INSTRUÇÕES DO EXERCÍCIO =>
Pode editar o trecho da entrevista sobre jornalismo cultural que vai de "Tem dois aspectos" até "desdobramentos deste fenômeno?" e reproduzi-lo substituindo "fagocitou" por "absorveu"?

TRECHO SELECIONADO =>
▼

Desde que saiu de Caxias e foi para São Paulo, em 1982, Luís Antônio Giron mergulhou no mundo do jornalismo cultural, afirmando uma trajetória significativa de produção crítica sobre a cultura brasileira. Entre pesquisas e análises sobre as artes brasileiras, desenvolveu um pensamento que olha com argumento de autoridade, certo ceticismo, e alguma esperança aos nichos de resistência criativa neste ambiente artístico que conjuga as frentes virtuais e os embates reais do fragmentando contexto da cena contemporânea .
Como analisa a crise do jornalismo cultural e o fim dos cadernos culturais?
Tem dois aspectos importantes. Primeiro, é a crise do jornalismo como um todo e, por consequência, do jornalismo cultural, que sofre com a entrada da internet e a força das redes sociais. Isso tirou a capacidade de mobilização que o jornalismo cultural tinha. O segundo aspecto é uma crise que a própria cultura vive, por que também ela não consegue entusiasmar o público, sofrendo concorrência do mundo digital. Há uma substituição por uma espécie de cultural digital, uma cultura geek. A cultura se desterritorializou da vida cultural. E o Brasil sofre de forma específica isso. A internet transformou e fagocitou o jornalismo, ela se apropriou do conteúdo jornalístico, que migrou para a internet.
Para o bem e para o mal, quais são os desdobramentos deste fenômeno?
A coisa boa é a possibilidade de um alcance e de um público maior pela internet. Ao mesmo tempo, os padrões que os jornalistas culturais utilizavam estão se adaptando aos novos tempos da internet. O jornalista cultural tem que adaptar aos formatos das redes sociais, que não trabalham de forma unidirecional, como antigamente nos jornais. Para a internet, o entretenimento é mais importante do que a notícia. Estamos vivendo o que os americanos chamam de a era da pós-verdade. Com a eleição do Trump se viu que é possível gerar notícias que não tenham fundamento algum. Mas é também possível gerar conteúdo de entretenimento atraente. Ainda é possível, através de links, direcionar a leitura para textos de maior fôlego. Não vejo com pessimismo isso. É uma ressignificação da ideia de jornalismo e de jornalismo cultural, que tem sempre o desafio de ser relevante.
Qual o aspecto dessa transformação na cultura?

▲

Entradas do conjunto de dados =>
▼

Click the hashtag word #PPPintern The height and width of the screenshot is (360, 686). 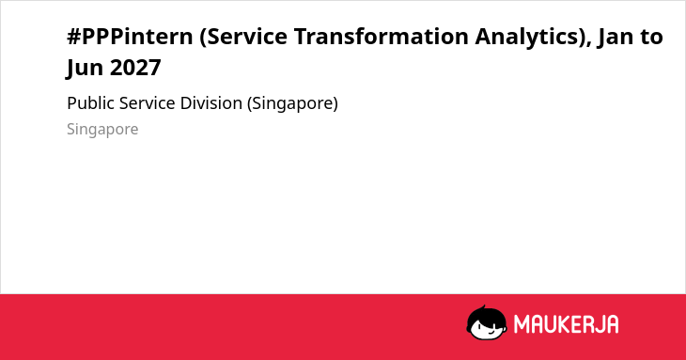coord(130,37)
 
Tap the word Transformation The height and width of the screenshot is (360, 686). coord(382,37)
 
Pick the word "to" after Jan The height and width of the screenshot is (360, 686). coord(651,38)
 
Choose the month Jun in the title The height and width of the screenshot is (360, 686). coord(85,69)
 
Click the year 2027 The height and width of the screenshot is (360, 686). coord(135,68)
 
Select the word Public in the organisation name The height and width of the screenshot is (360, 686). coord(90,103)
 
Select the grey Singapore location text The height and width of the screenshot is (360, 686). coord(102,130)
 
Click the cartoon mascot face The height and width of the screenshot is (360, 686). coord(487,323)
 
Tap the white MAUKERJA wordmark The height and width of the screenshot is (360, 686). coord(566,324)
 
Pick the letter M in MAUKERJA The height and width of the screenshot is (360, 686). coord(522,324)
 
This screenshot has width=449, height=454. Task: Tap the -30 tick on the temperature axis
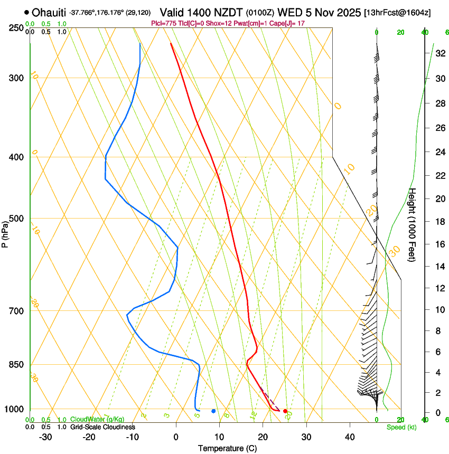click(x=45, y=437)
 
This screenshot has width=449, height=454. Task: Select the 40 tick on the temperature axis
click(x=349, y=437)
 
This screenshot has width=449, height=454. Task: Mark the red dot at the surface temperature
click(x=285, y=411)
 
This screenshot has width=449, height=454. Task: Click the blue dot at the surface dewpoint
click(x=213, y=411)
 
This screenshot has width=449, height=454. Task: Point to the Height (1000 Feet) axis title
click(x=413, y=225)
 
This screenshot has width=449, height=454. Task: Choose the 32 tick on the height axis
click(x=439, y=53)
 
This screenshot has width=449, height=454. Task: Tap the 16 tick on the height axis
click(x=439, y=244)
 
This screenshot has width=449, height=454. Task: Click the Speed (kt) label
click(x=401, y=427)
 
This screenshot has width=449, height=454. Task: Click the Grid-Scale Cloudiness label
click(x=102, y=427)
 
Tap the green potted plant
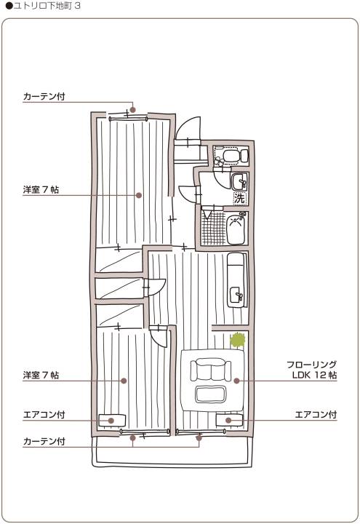click(x=237, y=341)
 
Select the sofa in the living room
click(x=211, y=370)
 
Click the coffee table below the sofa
click(x=211, y=394)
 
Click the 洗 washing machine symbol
click(x=240, y=198)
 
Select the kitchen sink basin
click(x=237, y=295)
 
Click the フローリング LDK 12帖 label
click(x=312, y=370)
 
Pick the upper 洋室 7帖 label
click(x=41, y=190)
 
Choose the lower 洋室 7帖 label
click(x=41, y=376)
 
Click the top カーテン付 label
click(x=44, y=97)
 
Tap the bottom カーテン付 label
click(x=44, y=442)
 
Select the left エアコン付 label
click(x=44, y=415)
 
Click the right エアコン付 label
click(x=316, y=415)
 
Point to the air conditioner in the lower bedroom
click(x=112, y=421)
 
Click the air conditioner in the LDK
click(x=229, y=420)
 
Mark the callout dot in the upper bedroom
click(x=139, y=195)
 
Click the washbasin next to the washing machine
click(x=240, y=182)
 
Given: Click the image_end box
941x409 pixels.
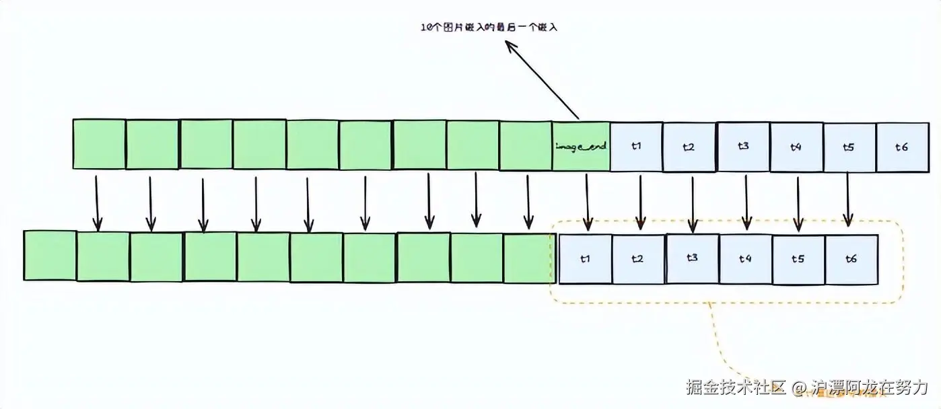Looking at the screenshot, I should click(582, 145).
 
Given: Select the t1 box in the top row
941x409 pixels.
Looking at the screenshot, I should click(636, 145).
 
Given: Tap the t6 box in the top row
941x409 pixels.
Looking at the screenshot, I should click(902, 147).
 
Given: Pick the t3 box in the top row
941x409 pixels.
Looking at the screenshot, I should click(743, 145).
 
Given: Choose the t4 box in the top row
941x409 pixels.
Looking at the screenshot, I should click(796, 147).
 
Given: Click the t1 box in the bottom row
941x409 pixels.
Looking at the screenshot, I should click(586, 258).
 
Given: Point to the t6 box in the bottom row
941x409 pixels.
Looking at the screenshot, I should click(851, 258).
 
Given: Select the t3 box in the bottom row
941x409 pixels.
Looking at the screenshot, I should click(692, 258).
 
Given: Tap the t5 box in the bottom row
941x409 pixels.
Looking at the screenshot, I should click(798, 258).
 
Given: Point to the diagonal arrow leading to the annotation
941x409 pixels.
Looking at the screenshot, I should click(542, 79).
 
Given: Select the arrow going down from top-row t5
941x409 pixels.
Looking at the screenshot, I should click(847, 198).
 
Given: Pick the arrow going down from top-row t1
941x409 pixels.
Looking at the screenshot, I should click(640, 200).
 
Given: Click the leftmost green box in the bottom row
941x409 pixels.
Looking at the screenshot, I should click(50, 256).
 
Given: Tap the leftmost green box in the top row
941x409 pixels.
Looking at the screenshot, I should click(99, 144).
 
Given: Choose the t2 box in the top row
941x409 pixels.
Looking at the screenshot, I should click(689, 147).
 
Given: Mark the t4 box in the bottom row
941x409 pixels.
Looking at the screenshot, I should click(745, 258).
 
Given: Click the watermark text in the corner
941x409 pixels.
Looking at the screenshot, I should click(807, 387).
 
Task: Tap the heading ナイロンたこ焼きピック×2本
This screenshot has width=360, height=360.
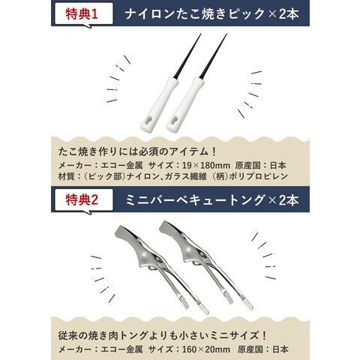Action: tap(212, 14)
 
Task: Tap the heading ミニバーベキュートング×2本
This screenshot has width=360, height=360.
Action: tap(212, 200)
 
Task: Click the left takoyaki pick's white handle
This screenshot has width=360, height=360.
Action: tap(159, 104)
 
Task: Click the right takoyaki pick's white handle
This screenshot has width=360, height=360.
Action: tap(185, 104)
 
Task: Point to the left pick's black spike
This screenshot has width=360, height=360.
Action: tap(188, 56)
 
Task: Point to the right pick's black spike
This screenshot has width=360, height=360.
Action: tap(213, 56)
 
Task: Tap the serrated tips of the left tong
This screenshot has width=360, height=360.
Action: tap(195, 306)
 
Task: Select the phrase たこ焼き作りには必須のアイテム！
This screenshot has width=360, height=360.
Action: tap(137, 152)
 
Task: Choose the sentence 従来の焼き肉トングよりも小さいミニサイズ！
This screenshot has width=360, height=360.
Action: tap(163, 335)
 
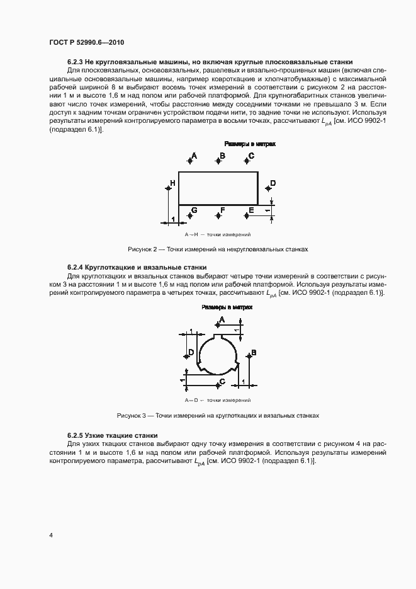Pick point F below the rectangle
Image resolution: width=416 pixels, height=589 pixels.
click(x=218, y=215)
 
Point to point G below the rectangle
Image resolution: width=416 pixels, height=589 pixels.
click(x=189, y=215)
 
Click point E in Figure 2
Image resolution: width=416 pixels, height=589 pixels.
click(x=247, y=215)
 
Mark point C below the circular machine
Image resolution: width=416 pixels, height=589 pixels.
click(x=216, y=383)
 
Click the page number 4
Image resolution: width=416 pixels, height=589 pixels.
click(x=50, y=535)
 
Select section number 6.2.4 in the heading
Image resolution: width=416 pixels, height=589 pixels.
click(x=75, y=267)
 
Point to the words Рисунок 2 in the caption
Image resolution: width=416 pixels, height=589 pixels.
click(x=142, y=249)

▲

RESPOSTA DO EXERCÍCIO =>
Tem dois aspectos importantes. Primeiro, é a crise do jornalismo como um todo e, por consequência, do jornalismo cultural, que sofre com a entrada da internet e a força das redes sociais. Isso tirou a capacidade de mobilização que o jornalismo cultural tinha. O segundo aspecto é uma crise que a própria cultura vive, por que também ela não consegue entusiasmar o público, sofrendo concorrência do mundo digital. Há uma substituição por uma espécie de cultural digital, uma cultura geek. A cultura se desterritorializou da vida cultural. E o Brasil sofre de forma específica isso. A internet transformou e absorveu o jornalismo, ela se apropriou do conteúdo jornalístico, que migrou para a internet.
Para o bem e para o mal, quais são os desdobramentos deste fenômeno?